Every year we run the risk of viral upper respiratory infection by RNA viruses including influenza and common colds (Rhinoviruses, Coronaviruses, respiratory syncytial viruses). Sometimes we are at risk for more virulent upper respiratory viruses such as COVID-19.

For many of us, our susceptibility to infection and viral resistance may be linked to our mitochondrial fitness and antioxidant status. Unfortunately, if we don’t check, we don’t know how our mitochondria are functioning, or if they are “tough enough” to protect us if we are exposed to a pathogen. Our mitochondrial function and antioxidant status is determined in part by our genetic inheritance, however, there are also environmental factors that impact mitochondrial health and antioxidant levels such as nutrient levels, age, comorbid illness, toxic exposures and stress.

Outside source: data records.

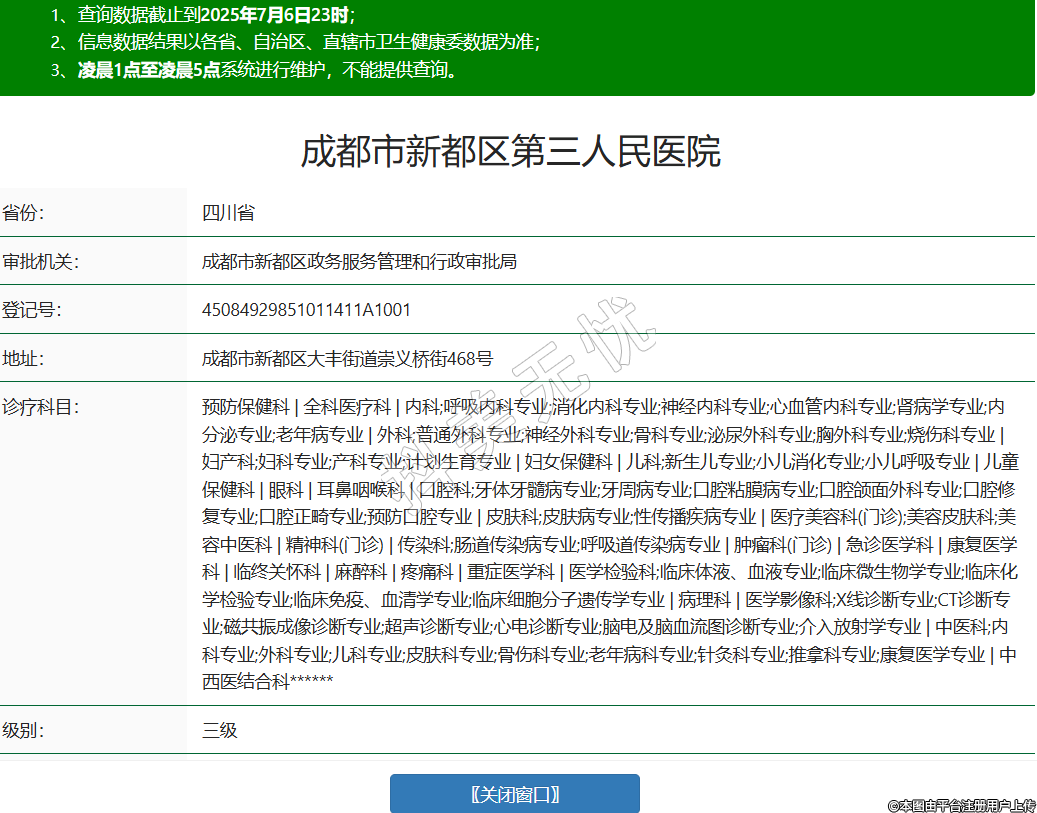The width and height of the screenshot is (1037, 813).
Task: Click the approving authority value 政务服务管理和行政审批局
Action: tap(359, 262)
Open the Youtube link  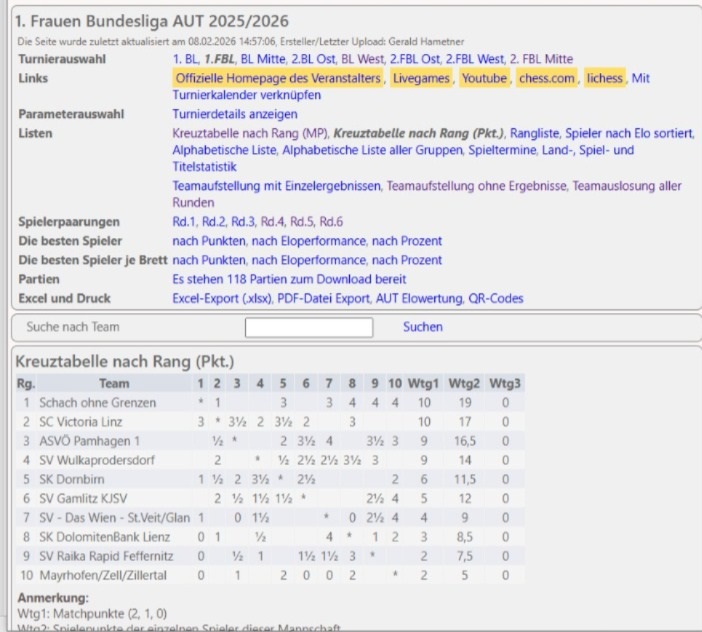point(483,77)
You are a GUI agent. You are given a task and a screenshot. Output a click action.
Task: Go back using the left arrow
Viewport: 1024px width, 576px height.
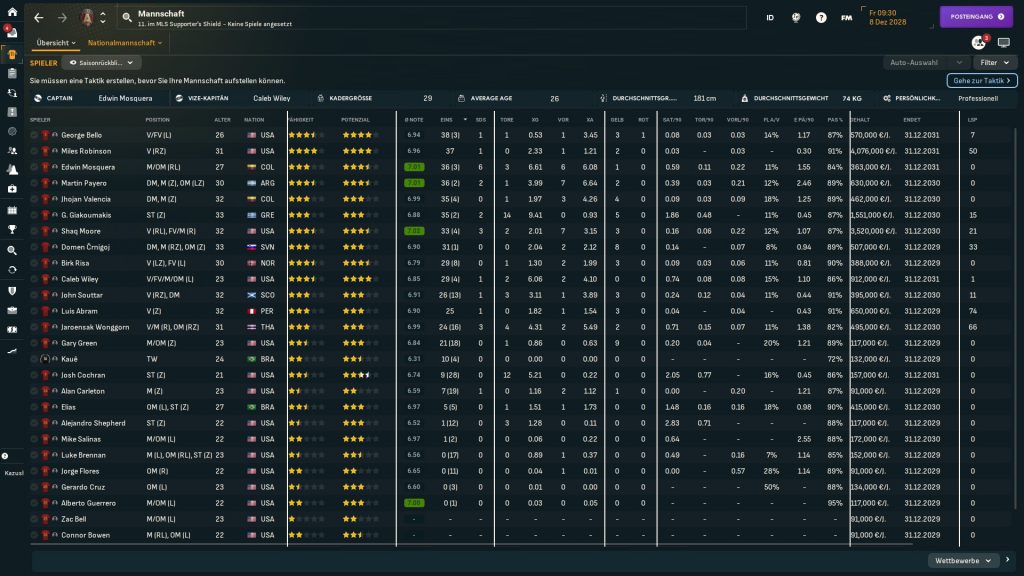tap(38, 18)
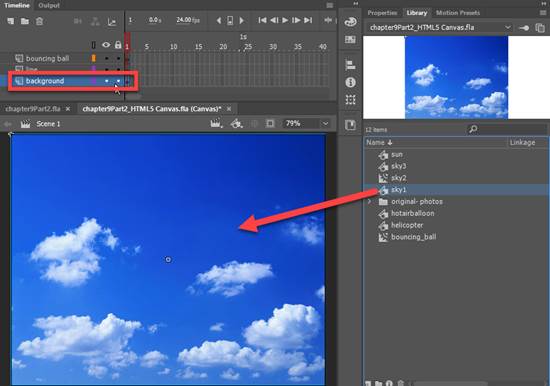Open the Info panel icon
Viewport: 550px width, 386px height.
click(350, 82)
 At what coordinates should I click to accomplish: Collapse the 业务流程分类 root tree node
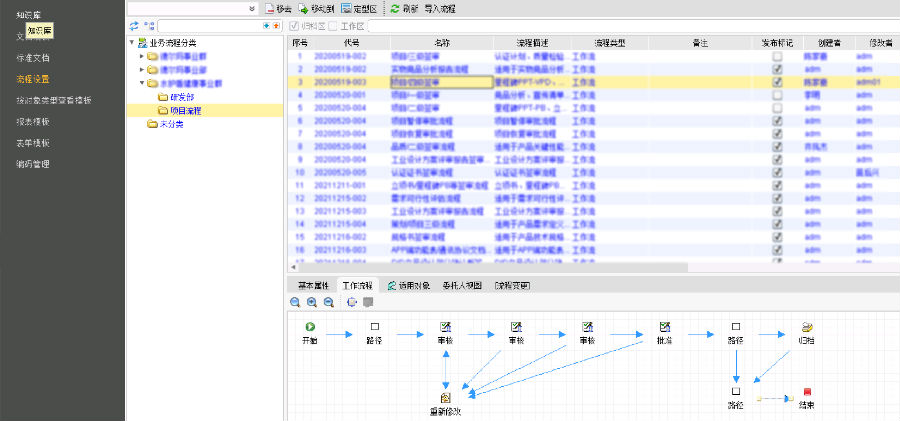pos(133,43)
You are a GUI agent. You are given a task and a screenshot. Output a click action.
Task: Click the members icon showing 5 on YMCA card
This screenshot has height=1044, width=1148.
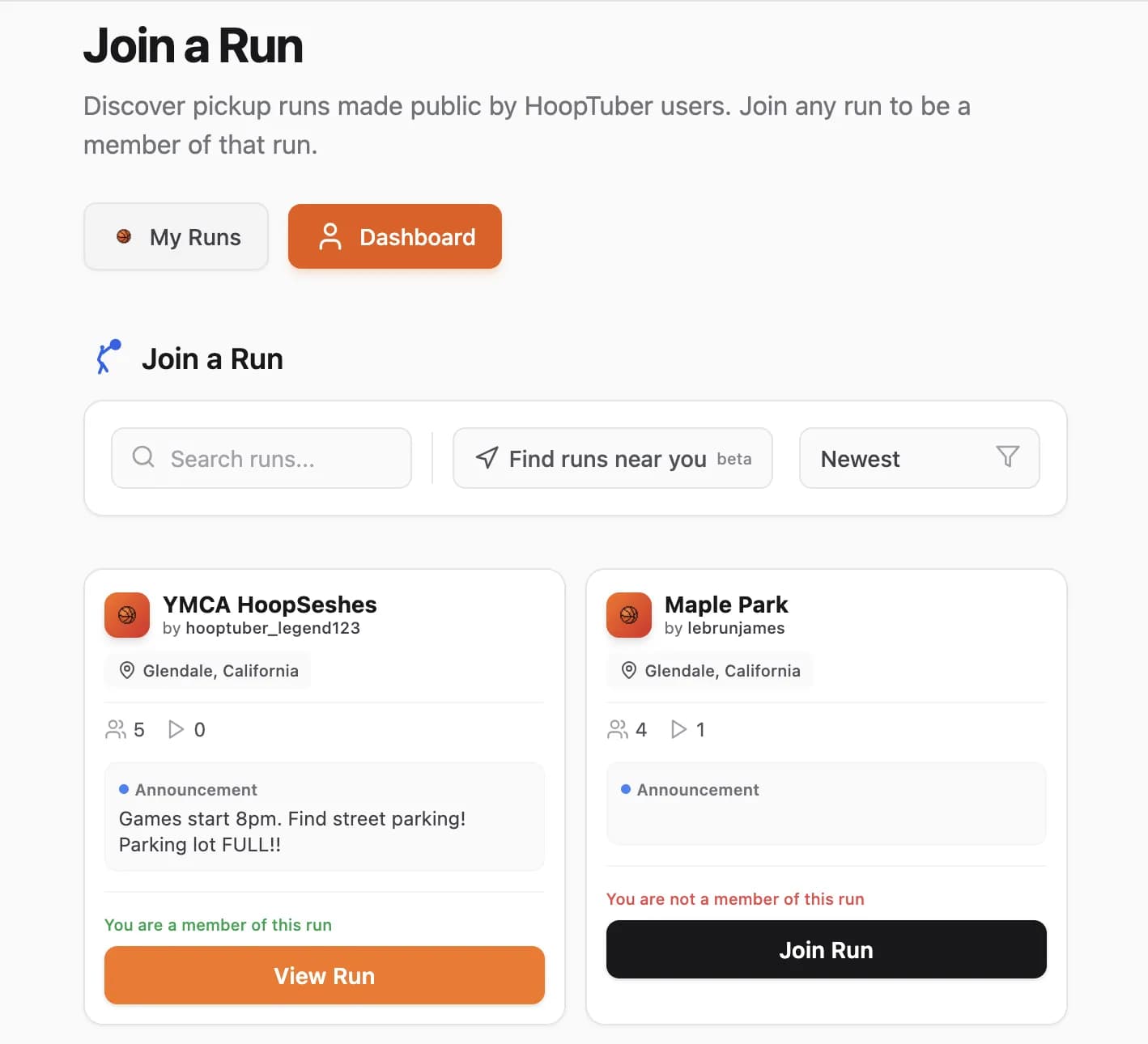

Mitochondrial function and immune function are tightly linked. Of the six primary metabolic pathways that affect immune function, five of these processes take place in the mitochondria: the citric acid cycle, fatty acid oxidation, electron transport chain (oxidative phosphorylation or OXPHOS), calcium buffering, and heme biosynthesis.

Exposure to a pathogen, such as a respiratory virus, alters the use of several of these biochemical pathways, including the citric acid cycle, OXPHOS, and fatty acid oxidation in the immune cell mitochondria. Each of these alterations has specific effects in programming immune responses, and the pathways that are altered varies with the type of immune cell:

Mitochondrial Pathways and Immune Cell Specialization

In addition, the presence and metabolism of specific amino acids, such as glutamine and tryptophan, also promote immune responses. Glutamine is required for T-cell differentiation and is converted into alpha-ketoglutarate to support the citric acid cycle. A lack of glutamine inhibits oxygen consumption and ATP production in effector T-cells. Tryptophan deficiency inhibits T-cell proliferation, while some peripheral metabolites of tryptophan, such as kynurenine, may have tolerance-promoting properties. It is also possible for excess tryptophan to cause imbalances in kynurenine metabolism that, combined with a dysregulated Th1/Th2 immune profile, may induce oxidative stress.

Due to the presence of the electron transport chain in the mitochondria, they are a primary source of reactive oxygen species (ROS) in the cell. Mitochondrial ROS (mtROS) are vital for immune system signaling to regulate DNA transcription in immune cells, and to stimulate protective pro-inflammatory responses during pathogen exposure and the acute stages of infection. mtROS modification of signaling pathways induces nuclear factor kappa light chain enhancer of activated B-cells (NF-kB). During a pathogen exposure, acute inflammatory responses help us resist infection. Cellular signals, such as NF-kB and mtROS together induce anti-viral inflammasome pathways, a vital anti-viral pathway in our innate immunity. NF-kB, in conjunction with other mitochondrial signals, induces the expression of protective type I interferons to fight the infection.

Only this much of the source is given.